Freshness SLAs¶
Every mart asset declares a staleness tolerance. If a mart's latest
materialization is older than its SLA, its freshness check fails and the
freshness_violation_sensor logs a structured warning line one tick later
(sensor default interval: 300s).
Declared SLAs¶
| Asset | Max staleness | Reason |
|---|---|---|
sqlmesh/ebird/fct_daily_bird_observations |
30 hours | Daily ingest at 06:00; 30h gives one day + 6h headroom. |
sqlmesh/ebird/dim_species |
7 days | Taxonomy refreshes rarely; weekly cadence is fine. |
sqlmesh/ebird/fct_hotspot_species_diversity |
30 hours | Derived from daily observation feed. |
sqlmesh/noaa/fct_daily_weather |
48 hours | NOAA GHCND lags ~24h; 48h absorbs common delays. |
sqlmesh/usgs/fct_daily_streamflow |
30 hours | USGS NWIS is near-real-time; 30h flags true stalls. |
sqlmesh/analytics/fct_species_environment_daily |
48 hours | Cross-domain mart inherits NOAA's slower cadence. |
sqlmesh/analytics/platform_health |
2 hours | Self-reporting health view; should be near-live. |
Two complementary mechanisms¶
Databox uses both declarative policy and runtime validation:
FreshnessPolicy(declarative) —apply_freshnesstags each source-derived spec with a cron-based expectation so Dagster's UI can signal "overdue" even without runs. Configured in_factories.py:FRESHNESS_BY_SOURCE.build_last_update_freshness_checks(runtime) — per-assetAssetCheckthat compares the latest materialization timestamp to atimedelta. Wired viafreshness_checks(SLAS)inside each domain file.
The check is what actually fails and emits an asset-check evaluation event; the policy is what tells operators the expected cadence up front.
Violation sensor¶
freshness_violation_sensor scans ASSET_CHECK_EVALUATION events since
the last tick and logs one warning line per failure:
freshness_violation asset=["sqlmesh","noaa","fct_daily_weather"] check=... timestamp=...

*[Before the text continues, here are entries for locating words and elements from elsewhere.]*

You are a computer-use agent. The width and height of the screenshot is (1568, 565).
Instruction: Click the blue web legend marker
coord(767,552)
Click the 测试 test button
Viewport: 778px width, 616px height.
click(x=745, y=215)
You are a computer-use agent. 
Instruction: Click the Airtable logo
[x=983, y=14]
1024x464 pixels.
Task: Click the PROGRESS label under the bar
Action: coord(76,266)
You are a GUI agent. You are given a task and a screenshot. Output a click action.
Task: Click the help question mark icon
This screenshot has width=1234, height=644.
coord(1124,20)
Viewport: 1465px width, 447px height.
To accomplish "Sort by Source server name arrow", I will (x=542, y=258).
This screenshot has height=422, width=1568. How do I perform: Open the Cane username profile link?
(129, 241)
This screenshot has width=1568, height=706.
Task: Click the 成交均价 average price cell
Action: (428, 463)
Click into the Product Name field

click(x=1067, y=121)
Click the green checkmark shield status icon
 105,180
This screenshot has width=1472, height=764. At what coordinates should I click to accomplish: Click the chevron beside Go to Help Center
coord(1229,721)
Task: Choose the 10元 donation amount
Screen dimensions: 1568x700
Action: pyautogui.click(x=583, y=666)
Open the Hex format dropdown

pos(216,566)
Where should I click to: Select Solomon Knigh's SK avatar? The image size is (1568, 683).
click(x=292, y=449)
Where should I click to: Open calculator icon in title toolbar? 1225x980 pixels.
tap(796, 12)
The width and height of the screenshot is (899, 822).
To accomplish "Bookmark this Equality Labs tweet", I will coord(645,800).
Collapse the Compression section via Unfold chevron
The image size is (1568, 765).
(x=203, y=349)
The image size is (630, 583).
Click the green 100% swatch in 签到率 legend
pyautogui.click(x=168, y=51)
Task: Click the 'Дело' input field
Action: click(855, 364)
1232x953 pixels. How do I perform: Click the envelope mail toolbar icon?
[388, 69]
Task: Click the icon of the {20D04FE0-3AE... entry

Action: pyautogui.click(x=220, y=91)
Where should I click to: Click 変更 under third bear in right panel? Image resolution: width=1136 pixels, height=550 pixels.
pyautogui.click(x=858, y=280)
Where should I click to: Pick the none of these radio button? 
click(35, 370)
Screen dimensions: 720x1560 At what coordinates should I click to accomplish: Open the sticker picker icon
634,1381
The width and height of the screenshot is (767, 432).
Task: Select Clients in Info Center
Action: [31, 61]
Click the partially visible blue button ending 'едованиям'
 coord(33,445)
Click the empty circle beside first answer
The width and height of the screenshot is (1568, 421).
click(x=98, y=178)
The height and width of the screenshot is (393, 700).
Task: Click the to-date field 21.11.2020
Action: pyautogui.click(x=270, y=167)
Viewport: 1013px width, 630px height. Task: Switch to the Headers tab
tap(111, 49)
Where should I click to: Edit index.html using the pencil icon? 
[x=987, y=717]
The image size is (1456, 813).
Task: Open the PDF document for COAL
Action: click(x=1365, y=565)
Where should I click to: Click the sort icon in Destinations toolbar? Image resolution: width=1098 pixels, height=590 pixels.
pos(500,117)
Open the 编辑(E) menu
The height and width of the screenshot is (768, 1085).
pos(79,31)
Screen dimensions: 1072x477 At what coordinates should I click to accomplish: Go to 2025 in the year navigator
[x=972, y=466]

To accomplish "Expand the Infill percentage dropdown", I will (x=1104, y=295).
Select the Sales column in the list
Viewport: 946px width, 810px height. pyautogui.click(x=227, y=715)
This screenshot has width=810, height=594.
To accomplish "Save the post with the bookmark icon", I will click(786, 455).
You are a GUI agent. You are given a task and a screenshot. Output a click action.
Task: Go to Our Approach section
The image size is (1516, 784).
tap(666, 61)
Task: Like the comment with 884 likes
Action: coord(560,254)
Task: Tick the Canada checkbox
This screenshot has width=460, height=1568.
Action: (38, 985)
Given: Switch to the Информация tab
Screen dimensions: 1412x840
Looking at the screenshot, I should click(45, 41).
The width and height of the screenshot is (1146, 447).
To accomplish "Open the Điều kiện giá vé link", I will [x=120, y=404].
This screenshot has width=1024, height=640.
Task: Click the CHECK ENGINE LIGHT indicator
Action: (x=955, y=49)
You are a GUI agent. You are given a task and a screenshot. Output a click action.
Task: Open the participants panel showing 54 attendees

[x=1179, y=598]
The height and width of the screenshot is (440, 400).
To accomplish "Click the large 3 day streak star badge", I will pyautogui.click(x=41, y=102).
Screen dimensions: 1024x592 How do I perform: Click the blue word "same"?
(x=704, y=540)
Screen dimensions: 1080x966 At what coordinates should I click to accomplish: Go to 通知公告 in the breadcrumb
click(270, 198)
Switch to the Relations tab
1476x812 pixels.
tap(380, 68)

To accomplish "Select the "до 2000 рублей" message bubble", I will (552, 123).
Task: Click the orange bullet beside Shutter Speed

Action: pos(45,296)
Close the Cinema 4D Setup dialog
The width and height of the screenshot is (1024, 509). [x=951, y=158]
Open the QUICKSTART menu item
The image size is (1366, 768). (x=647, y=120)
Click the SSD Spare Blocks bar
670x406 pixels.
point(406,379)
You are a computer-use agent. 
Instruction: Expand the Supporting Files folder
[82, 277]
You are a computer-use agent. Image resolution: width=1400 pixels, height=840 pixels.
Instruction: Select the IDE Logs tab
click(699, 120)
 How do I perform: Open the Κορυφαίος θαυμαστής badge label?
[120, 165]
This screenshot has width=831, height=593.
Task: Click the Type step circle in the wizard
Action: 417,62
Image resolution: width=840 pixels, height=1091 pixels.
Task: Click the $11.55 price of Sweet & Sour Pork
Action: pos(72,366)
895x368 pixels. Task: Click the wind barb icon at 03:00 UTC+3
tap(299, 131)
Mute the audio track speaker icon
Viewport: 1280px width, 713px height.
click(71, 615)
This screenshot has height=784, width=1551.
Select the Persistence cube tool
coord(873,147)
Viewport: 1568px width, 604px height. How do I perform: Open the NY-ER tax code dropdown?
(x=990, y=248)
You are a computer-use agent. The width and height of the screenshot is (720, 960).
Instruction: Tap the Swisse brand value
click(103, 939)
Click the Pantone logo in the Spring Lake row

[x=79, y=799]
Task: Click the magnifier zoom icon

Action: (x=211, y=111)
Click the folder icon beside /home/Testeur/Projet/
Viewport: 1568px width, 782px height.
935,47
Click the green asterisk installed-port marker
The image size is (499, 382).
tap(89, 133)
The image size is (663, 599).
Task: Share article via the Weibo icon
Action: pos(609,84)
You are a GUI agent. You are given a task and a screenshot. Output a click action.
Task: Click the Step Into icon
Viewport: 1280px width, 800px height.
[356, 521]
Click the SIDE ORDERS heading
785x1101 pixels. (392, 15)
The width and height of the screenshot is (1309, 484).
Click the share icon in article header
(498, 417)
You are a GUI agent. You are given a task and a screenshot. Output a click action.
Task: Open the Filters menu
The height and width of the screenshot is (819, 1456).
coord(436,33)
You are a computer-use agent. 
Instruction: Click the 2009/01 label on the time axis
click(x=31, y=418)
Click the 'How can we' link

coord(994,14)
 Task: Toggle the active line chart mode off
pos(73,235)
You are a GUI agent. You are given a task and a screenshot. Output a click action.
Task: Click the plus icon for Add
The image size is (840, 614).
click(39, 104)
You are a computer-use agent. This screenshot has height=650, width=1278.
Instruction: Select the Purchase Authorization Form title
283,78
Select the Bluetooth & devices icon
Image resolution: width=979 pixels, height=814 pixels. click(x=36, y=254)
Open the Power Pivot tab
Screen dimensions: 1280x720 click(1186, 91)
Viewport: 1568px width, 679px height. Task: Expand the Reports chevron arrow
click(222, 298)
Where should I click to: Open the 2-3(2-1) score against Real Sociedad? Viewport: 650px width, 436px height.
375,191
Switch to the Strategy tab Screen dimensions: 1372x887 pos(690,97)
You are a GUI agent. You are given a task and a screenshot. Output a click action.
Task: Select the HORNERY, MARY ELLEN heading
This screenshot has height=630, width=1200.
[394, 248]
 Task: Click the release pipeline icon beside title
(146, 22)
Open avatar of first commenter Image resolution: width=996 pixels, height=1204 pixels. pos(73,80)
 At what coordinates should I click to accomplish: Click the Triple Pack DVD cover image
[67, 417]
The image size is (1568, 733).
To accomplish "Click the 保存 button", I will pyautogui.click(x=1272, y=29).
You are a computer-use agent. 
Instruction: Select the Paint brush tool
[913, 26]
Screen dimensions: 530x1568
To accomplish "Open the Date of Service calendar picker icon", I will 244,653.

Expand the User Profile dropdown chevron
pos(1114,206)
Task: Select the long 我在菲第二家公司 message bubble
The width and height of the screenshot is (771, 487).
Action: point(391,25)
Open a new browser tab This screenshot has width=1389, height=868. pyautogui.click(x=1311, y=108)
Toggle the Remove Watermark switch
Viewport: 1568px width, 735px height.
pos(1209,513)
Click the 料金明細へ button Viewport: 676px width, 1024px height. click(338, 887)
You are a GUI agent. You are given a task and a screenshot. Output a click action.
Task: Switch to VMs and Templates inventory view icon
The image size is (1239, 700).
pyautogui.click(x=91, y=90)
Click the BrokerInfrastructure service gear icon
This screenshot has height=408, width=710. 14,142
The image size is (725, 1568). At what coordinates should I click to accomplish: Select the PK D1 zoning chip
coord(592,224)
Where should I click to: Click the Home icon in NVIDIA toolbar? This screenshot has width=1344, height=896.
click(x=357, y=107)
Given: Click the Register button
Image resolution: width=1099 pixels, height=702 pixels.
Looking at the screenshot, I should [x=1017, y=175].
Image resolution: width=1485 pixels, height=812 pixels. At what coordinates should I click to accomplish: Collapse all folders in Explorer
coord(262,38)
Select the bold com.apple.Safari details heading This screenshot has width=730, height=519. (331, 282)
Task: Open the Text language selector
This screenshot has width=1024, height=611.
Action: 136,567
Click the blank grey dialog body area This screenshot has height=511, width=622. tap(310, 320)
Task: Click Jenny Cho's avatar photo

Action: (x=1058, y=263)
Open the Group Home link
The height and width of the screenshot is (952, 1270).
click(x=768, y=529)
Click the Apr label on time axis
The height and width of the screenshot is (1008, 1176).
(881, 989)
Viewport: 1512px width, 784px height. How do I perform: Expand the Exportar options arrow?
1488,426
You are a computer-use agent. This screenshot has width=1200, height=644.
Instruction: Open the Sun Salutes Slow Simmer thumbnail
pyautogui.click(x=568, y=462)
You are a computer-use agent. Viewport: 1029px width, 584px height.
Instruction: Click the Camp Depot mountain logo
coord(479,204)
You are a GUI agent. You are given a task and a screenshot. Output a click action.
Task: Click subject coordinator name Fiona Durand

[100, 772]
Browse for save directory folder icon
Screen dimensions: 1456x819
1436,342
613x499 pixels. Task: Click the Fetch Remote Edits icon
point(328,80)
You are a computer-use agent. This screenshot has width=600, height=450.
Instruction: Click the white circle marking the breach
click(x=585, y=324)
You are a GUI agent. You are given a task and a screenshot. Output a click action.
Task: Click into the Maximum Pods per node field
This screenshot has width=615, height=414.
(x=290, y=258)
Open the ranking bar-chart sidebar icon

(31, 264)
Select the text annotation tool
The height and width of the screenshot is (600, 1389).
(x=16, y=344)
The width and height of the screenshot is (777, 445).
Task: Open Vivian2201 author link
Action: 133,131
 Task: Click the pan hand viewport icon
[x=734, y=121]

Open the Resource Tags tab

Ships disabled (DefaultSensorStatus.STOPPED) so a fresh checkout does
not spam an operator who has not picked an alert channel. Enable in the
Dagster UI once you have wired the log line to Slack / Email /
PagerDuty. The sensor owns the transport — the log is the contract.
Wiring to an alert channel¶
Pick one:
- Slack — filter Dagster logs where message starts with
freshness_violation; post into#data-alerts. - Email — same filter via your log-to-email forwarder.
- PagerDuty — only for SLAs short enough to be genuinely urgent
(e.g.,
platform_healthat 2h). Most forkers will not need this.
Overriding per fork¶
Every SLA lives in a per-domain FRESHNESS_SLAS dict
(packages/databox/databox/orchestration/domains/<source>.py). Edit the
timedelta or remove the entry to relax / tighten a check; no
cross-cutting config needed.
To add a new mart:
FRESHNESS_SLAS: dict[dg.AssetKey, timedelta] = {
...,
dg.AssetKey(["sqlmesh", "<schema>", "<table>"]): timedelta(hours=24),
}
freshness_checks(FRESHNESS_SLAS) in asset_checks picks it up
automatically.
Why not one global SLA¶
Source cadence varies by orders of magnitude. A global 24h would
either false-alarm on NOAA (which legitimately lags) or miss
platform_health stalls (which should fire in minutes). Per-asset
SLAs keep the signal honest.